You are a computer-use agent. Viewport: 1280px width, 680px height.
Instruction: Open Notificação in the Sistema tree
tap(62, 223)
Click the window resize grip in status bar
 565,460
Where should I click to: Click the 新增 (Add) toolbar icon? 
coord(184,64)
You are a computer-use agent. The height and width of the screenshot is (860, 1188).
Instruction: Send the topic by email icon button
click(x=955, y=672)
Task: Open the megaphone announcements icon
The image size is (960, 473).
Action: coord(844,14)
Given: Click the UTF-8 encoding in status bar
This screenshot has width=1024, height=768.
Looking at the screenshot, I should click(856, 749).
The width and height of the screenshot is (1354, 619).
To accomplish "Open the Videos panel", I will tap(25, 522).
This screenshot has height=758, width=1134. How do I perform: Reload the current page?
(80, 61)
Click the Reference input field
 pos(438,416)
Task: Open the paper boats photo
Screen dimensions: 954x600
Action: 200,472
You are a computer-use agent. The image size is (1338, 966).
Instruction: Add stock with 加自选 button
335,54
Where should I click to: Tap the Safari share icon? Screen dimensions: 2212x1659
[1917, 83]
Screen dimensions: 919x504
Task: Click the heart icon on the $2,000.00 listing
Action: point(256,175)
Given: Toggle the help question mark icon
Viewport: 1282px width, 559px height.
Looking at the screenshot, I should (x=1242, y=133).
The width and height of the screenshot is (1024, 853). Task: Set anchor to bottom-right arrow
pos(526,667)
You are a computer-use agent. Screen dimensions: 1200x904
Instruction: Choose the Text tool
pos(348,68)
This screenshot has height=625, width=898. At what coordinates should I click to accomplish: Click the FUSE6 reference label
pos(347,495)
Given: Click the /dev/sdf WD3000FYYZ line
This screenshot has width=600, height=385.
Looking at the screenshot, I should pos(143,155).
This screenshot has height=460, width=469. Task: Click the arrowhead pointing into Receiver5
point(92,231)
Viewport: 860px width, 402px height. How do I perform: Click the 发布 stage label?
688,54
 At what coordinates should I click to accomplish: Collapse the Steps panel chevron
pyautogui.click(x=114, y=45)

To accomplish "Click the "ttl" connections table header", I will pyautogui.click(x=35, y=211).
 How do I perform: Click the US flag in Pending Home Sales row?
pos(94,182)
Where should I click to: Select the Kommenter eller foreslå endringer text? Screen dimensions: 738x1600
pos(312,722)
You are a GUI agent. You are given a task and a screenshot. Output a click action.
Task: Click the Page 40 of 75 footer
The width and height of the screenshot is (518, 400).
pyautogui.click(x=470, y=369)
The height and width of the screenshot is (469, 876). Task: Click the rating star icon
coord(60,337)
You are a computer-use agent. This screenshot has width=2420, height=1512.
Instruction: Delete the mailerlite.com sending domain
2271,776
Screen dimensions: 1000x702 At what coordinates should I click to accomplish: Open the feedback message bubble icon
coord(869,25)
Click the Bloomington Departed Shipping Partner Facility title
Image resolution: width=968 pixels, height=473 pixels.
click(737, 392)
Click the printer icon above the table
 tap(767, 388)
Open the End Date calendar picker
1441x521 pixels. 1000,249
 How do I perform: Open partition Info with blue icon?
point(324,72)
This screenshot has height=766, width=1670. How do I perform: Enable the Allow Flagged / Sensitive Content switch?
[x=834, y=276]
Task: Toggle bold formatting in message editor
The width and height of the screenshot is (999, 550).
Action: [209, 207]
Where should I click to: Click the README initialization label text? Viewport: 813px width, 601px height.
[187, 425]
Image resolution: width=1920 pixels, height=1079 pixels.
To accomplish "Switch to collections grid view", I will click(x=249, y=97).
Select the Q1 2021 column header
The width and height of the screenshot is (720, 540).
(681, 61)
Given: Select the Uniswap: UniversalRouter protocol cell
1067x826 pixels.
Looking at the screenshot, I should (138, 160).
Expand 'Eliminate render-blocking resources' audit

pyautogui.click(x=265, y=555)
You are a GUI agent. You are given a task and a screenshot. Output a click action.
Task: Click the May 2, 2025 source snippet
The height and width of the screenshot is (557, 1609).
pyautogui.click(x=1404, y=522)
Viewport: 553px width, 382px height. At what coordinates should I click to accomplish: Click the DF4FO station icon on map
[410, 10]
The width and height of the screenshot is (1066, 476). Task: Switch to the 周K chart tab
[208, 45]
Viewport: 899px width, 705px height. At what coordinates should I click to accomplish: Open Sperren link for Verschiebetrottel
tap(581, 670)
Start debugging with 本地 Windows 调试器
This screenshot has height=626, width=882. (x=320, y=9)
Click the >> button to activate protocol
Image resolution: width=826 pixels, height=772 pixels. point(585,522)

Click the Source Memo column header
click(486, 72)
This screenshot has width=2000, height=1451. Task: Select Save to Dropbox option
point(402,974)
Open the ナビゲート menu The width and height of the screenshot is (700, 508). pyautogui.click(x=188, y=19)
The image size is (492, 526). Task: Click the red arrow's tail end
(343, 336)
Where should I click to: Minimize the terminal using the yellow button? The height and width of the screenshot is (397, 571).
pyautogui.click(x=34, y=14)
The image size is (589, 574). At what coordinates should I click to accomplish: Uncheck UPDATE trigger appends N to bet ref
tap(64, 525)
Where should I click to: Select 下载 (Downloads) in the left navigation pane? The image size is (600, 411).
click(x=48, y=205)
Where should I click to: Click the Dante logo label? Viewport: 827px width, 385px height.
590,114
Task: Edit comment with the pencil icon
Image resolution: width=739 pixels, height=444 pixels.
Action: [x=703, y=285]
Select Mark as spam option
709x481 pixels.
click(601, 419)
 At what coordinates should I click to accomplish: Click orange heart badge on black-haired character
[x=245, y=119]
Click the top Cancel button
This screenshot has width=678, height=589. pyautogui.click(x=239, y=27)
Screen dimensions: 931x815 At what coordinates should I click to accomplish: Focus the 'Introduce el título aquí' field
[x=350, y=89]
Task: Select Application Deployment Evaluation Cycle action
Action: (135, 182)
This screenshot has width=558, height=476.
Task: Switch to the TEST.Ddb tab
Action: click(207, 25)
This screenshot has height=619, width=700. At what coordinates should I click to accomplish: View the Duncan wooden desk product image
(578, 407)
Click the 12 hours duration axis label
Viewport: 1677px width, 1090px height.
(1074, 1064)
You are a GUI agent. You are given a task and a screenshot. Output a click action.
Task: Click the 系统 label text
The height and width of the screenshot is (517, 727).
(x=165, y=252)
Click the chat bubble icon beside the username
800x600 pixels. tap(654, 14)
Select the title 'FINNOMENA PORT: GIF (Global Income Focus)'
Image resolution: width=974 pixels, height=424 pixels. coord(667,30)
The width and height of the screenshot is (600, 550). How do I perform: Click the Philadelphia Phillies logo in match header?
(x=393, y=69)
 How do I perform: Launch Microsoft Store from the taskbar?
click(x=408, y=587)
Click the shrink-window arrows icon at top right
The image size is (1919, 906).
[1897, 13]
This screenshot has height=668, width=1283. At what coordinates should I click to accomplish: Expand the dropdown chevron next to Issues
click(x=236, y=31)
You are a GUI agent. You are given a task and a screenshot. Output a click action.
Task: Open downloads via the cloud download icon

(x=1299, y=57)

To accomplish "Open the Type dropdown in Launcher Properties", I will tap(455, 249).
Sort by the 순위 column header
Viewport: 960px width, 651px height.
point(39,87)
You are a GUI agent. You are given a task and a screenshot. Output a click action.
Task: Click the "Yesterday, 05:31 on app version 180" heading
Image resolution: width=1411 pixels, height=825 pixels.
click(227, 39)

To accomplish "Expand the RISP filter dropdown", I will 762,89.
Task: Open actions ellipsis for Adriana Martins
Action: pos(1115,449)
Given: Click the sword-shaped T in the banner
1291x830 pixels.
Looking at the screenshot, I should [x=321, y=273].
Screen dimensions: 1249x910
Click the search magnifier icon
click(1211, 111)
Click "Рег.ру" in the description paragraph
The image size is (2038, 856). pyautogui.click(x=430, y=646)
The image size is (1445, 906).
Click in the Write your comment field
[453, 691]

═══

#### What you are asked to do:
Out of the material above, output word for word the line with "Open the End Date calendar picker", the line with "Task: Click the May 2, 2025 source snippet", and all lines between them, with nothing else.

#### Exercise result:
Open the End Date calendar picker
1441x521 pixels. 1000,249
 How do I perform: Open partition Info with blue icon?
point(324,72)
This screenshot has height=766, width=1670. How do I perform: Enable the Allow Flagged / Sensitive Content switch?
[x=834, y=276]
Task: Toggle bold formatting in message editor
The width and height of the screenshot is (999, 550).
Action: [209, 207]
Where should I click to: Click the README initialization label text? Viewport: 813px width, 601px height.
[187, 425]
Image resolution: width=1920 pixels, height=1079 pixels.
To accomplish "Switch to collections grid view", I will click(x=249, y=97).
Select the Q1 2021 column header
The width and height of the screenshot is (720, 540).
(681, 61)
Given: Select the Uniswap: UniversalRouter protocol cell
1067x826 pixels.
Looking at the screenshot, I should (138, 160).
Expand 'Eliminate render-blocking resources' audit

pyautogui.click(x=265, y=555)
You are a GUI agent. You are given a task and a screenshot. Output a click action.
Task: Click the May 2, 2025 source snippet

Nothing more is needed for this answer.